▼
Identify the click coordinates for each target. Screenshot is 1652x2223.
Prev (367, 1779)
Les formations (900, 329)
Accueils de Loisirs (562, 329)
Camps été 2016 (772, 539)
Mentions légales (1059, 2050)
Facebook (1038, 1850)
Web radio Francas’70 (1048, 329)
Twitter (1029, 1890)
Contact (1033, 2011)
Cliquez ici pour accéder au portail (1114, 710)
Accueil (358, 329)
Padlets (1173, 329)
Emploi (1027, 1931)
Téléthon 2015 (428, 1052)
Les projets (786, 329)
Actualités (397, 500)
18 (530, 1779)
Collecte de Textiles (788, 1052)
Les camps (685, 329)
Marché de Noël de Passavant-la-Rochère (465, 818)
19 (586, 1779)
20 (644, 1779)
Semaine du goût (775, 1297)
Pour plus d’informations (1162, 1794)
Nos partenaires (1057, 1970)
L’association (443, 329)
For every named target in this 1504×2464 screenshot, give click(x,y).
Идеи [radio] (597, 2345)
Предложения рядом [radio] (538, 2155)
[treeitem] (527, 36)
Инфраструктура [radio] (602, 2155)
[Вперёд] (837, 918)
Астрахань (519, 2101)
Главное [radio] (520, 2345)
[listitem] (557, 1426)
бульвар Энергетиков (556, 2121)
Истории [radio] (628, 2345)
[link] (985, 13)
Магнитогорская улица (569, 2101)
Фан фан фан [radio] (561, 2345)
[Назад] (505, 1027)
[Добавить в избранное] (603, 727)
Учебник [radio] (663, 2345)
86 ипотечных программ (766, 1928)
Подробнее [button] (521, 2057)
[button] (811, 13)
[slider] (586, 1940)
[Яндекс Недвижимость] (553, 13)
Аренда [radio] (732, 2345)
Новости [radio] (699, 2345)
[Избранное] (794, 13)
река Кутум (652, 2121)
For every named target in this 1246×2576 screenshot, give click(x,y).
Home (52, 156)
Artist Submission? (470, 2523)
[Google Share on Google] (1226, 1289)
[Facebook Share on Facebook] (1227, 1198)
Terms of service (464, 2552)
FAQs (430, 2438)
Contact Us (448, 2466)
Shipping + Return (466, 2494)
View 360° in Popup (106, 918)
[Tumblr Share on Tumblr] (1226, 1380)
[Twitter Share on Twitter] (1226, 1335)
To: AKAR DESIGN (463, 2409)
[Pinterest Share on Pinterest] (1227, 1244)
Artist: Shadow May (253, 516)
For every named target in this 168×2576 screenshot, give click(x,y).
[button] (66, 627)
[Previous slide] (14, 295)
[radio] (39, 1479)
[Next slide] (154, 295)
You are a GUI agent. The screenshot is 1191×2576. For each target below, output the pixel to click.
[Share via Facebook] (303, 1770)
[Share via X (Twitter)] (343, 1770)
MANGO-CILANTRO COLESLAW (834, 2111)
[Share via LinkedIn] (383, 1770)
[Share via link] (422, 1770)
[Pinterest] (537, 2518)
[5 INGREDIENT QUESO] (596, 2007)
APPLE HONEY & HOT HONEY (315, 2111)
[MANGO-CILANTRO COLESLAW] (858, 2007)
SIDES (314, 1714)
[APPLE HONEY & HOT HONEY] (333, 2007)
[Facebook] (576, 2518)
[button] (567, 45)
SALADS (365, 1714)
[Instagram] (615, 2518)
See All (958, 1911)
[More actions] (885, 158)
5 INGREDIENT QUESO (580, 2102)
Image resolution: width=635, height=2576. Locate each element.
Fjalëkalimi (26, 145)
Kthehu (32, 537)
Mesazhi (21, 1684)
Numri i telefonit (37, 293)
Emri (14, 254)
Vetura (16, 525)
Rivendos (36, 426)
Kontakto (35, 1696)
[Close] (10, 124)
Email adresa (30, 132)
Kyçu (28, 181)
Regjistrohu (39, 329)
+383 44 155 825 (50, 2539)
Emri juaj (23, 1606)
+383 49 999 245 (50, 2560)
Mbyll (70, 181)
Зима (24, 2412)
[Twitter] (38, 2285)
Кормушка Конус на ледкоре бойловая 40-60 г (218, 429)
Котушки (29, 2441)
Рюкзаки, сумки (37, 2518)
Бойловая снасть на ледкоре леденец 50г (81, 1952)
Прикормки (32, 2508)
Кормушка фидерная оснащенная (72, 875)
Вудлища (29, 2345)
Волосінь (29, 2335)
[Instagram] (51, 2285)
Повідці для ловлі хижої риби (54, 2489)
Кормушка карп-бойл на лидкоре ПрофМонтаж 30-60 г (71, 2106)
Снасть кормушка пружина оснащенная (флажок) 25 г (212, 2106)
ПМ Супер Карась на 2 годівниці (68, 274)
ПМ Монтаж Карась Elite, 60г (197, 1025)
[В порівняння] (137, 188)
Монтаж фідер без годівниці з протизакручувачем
▲
Exercise details — Extract exactly the leading lines of the data, stopping at and including the line with "Web radio Francas’70 (1048, 329)".

Result —
Identify the click coordinates for each target. Screenshot is 1652x2223.
Prev (367, 1779)
Les formations (900, 329)
Accueils de Loisirs (562, 329)
Camps été 2016 (772, 539)
Mentions légales (1059, 2050)
Facebook (1038, 1850)
Web radio Francas’70 (1048, 329)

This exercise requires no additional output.